═════ Source material ═════
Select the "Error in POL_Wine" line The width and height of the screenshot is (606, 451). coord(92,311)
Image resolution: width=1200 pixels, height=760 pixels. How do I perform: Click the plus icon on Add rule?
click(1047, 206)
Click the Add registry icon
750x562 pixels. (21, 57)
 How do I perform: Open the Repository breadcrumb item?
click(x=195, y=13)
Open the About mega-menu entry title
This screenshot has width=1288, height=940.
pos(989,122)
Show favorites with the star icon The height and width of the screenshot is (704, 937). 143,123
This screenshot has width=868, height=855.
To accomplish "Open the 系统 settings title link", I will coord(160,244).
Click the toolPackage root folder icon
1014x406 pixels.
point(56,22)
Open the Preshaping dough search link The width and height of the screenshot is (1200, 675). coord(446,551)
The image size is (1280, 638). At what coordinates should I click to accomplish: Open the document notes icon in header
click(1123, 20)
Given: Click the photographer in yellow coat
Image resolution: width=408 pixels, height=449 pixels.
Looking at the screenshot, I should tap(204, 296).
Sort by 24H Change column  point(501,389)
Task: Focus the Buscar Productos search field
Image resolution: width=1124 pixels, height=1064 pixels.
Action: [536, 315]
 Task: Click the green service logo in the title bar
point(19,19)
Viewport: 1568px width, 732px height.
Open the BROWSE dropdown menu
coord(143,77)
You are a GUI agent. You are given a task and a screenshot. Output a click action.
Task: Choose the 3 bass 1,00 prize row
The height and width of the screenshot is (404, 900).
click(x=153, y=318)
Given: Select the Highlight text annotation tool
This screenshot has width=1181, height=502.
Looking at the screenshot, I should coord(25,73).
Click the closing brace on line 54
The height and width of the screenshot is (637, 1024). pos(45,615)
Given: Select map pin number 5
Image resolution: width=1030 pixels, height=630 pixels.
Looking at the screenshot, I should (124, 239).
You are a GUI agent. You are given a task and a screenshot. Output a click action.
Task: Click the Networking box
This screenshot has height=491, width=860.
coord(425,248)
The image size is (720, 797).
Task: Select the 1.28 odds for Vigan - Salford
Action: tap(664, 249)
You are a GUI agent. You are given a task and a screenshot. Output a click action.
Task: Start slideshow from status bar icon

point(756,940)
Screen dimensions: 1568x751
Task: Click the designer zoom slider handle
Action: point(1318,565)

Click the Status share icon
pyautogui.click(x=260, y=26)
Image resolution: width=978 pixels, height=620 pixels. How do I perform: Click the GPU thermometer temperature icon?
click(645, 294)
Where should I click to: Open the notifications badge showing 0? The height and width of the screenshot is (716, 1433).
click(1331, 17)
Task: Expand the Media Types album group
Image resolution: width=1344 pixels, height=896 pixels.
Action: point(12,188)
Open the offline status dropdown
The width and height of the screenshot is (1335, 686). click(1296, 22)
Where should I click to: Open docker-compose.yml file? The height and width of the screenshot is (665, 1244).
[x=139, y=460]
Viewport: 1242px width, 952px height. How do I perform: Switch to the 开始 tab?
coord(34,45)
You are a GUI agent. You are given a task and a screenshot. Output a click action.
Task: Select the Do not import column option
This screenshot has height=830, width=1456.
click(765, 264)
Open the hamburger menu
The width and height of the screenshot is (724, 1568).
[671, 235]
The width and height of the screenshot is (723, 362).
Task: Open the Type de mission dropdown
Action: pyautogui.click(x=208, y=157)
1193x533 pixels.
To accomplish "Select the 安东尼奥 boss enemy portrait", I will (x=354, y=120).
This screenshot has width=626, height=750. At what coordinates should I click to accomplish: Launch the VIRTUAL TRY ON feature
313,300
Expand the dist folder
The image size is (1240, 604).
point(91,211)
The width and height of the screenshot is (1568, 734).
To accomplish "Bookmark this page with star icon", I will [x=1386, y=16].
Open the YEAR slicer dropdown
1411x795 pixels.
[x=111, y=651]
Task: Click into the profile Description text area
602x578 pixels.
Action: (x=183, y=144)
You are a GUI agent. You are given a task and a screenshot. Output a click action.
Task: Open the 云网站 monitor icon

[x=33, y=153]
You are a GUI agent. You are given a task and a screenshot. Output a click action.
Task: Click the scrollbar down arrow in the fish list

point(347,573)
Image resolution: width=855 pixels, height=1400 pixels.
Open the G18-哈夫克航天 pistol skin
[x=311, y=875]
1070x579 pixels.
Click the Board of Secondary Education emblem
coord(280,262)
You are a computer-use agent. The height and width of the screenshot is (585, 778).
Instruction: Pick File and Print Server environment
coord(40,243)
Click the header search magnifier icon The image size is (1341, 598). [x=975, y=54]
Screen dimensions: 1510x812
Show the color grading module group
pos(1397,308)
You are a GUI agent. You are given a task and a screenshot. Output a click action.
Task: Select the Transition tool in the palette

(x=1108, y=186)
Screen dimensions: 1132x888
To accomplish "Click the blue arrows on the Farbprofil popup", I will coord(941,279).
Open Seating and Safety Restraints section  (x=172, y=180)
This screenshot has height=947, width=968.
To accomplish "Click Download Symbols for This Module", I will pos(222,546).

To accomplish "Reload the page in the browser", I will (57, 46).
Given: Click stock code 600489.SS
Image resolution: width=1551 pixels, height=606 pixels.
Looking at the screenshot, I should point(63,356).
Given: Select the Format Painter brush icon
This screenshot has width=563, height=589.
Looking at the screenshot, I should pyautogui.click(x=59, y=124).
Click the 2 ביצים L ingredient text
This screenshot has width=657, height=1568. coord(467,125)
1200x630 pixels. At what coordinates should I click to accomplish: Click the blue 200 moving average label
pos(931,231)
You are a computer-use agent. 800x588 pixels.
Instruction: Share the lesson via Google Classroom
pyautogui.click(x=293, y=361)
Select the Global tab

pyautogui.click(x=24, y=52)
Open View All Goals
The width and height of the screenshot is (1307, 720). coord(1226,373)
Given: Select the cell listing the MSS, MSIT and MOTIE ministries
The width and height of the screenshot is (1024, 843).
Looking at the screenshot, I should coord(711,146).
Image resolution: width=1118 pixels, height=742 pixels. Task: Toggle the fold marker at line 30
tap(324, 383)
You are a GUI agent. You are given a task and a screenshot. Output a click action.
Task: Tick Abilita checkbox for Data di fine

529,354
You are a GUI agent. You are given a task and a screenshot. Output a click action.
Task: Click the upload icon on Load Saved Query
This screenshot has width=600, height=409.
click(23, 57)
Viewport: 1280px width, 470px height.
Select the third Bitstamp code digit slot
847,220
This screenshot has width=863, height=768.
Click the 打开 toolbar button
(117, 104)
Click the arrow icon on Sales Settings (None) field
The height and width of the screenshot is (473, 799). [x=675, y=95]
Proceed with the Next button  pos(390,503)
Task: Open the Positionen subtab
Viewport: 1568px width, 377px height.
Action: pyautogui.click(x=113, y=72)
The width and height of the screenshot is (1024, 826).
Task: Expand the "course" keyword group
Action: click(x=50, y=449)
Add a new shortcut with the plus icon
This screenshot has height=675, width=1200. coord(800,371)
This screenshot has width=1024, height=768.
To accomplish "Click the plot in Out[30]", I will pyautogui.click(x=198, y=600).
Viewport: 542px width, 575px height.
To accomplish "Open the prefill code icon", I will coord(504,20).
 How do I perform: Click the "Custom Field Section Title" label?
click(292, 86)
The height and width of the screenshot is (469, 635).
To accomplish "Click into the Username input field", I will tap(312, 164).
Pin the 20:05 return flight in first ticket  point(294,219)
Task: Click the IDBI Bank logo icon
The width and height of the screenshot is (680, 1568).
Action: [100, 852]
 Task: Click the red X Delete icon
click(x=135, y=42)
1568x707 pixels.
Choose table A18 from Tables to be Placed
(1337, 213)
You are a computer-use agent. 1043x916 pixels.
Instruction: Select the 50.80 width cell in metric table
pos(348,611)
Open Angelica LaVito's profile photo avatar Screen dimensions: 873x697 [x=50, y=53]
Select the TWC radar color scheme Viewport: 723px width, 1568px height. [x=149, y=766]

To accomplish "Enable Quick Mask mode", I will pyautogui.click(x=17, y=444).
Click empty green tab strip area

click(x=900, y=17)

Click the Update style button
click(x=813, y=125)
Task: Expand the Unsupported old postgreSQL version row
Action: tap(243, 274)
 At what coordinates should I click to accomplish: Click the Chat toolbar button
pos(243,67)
═════
Your goal – Copy each line of the data above that holds "column".

Task answer –
Sort by 24H Change column  point(501,389)
Task: Select the Do not import column option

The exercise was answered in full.